About the exhibition

Revolving around an uncompleted/work in progress, this fourth solo exhibition of the artist at CITRONNE Gallery, aims at shedding light on the George Lappas’s distinct thought and working process part of which was often dismantling a work and recomposing its parts into new sculptures. It therefore reveals the organic development of his work with its internal logic and its constantly subversive quality.

The selected works share the fragmented figure as well as balance and movement, static or not while many of them incorporate a source of light. The implication of «shadow» in the sense of an immaterial, invisible and non-present quality override mass and volume. Volume and mass override mass and volume. At the same time however, the works provoke a bodily experience, activate space and a reciprocal gaze wherein both viewer and the work become the subject and the object of vision.
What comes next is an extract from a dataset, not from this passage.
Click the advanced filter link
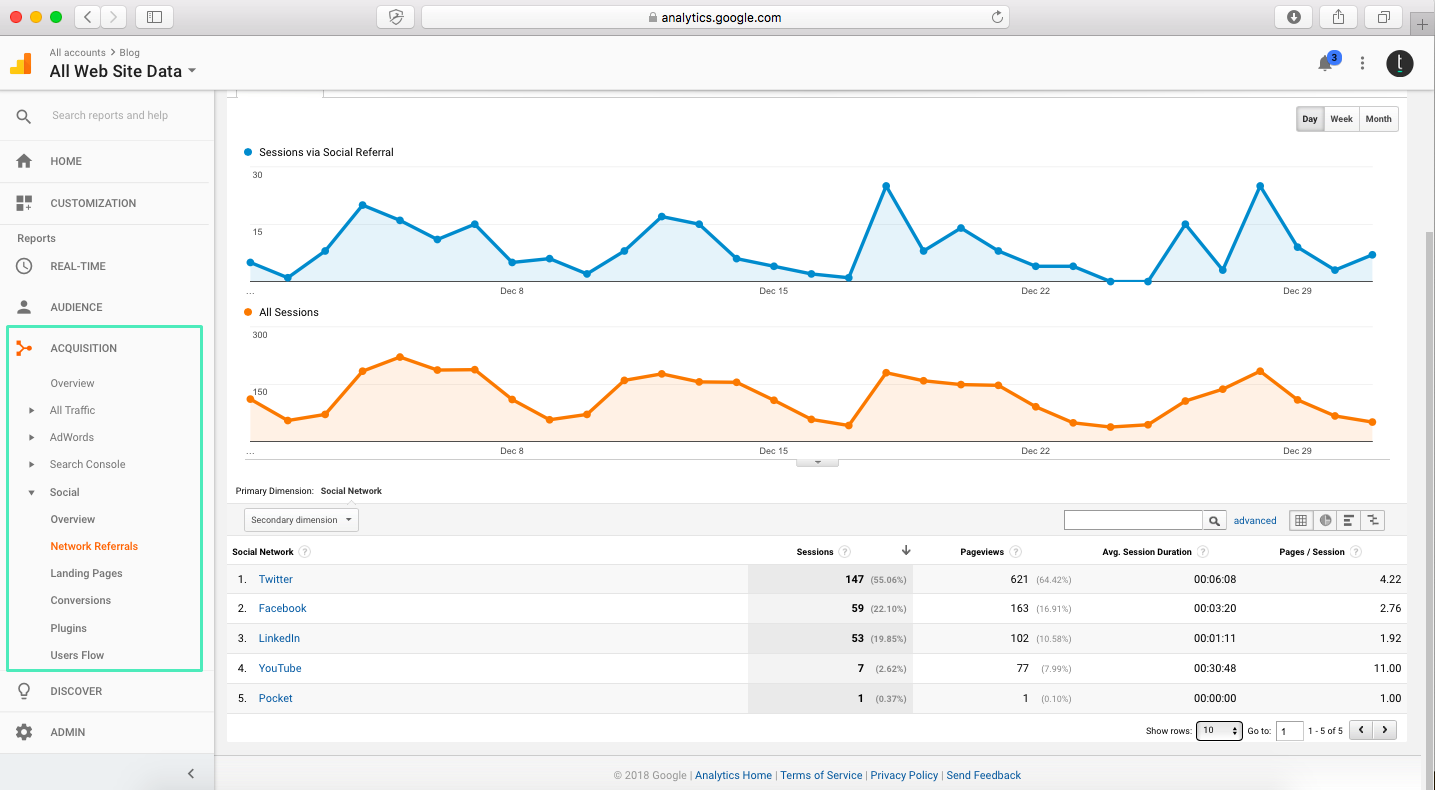Screen dimensions: 1435x790 (1255, 520)
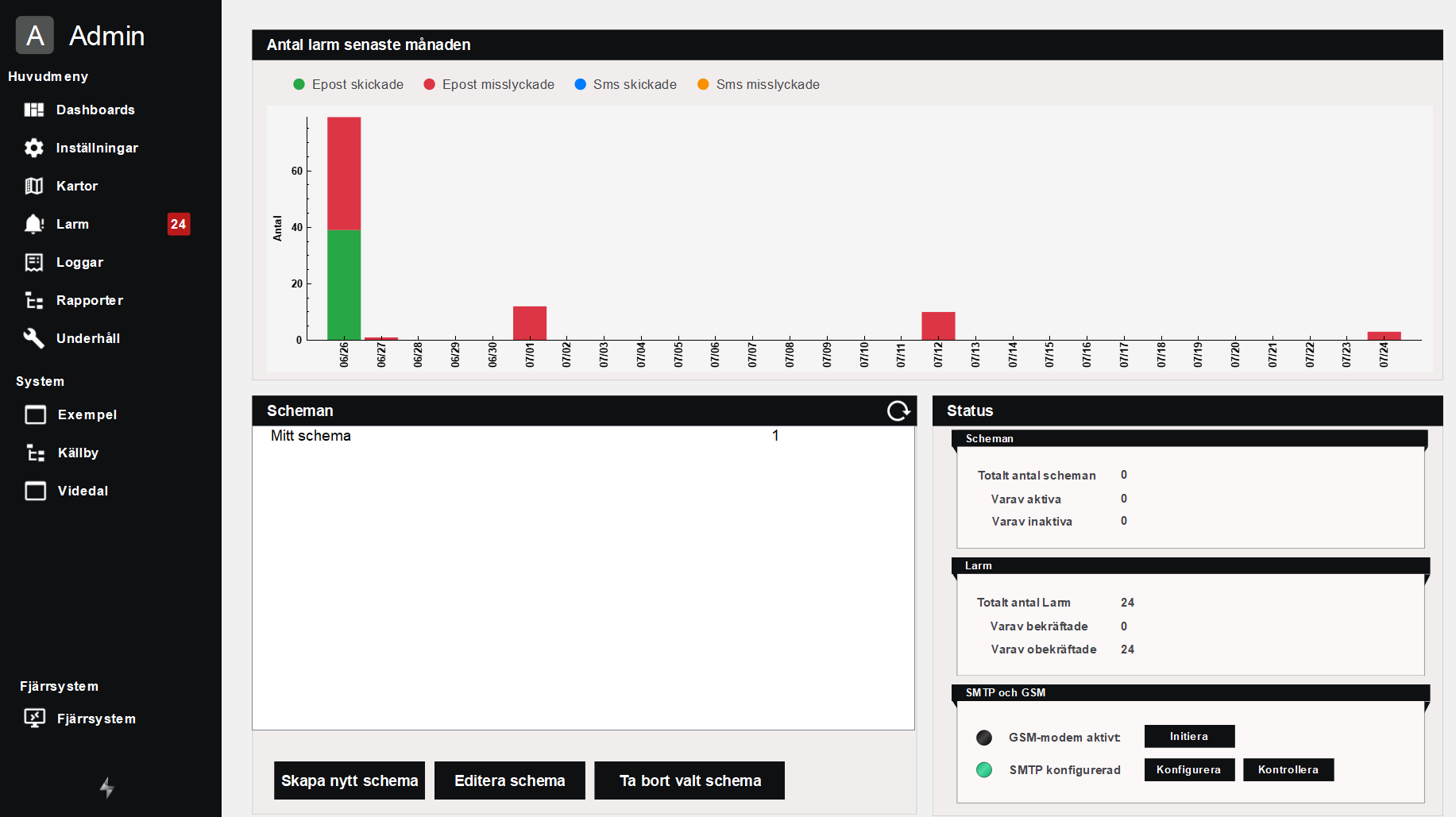1456x817 pixels.
Task: Select the Videdal system entry
Action: click(83, 491)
A pioneering artist, George Lappas (1950-2016), who was also professor at Athens School of Fine Arts is also remembered for his ground-breaking, inspired teaching method, left behind a hugely rich work that has been appraised as a seminal case in contemporary sculpture. The cosmopolitan, intercultural perspective of this widely-travelled artist of the Greek diaspora who was born and spent his childhood in Egypt, his ties with the history of art and with memory, his delving into human psychology, are blended in an idiosyncratic work that never ceases to astound the viewer. His work was presented internationally in important exhibtions such as Metropolis at Martin Gropius Bau in 1991 as well as in some of the world’s largest Biennials such as the Venice Biennale in 1990 (his work was shown at the Greek national pavilion), the Alexandria Biennale where he was winner of the first prize and the Sao Paolo Biennial in 1987. That same year the artist created the installation Mappemonde, the Map of the World, a memory field reconstituted by CITRONNE Gallery in the artist’s exhibition in 2018.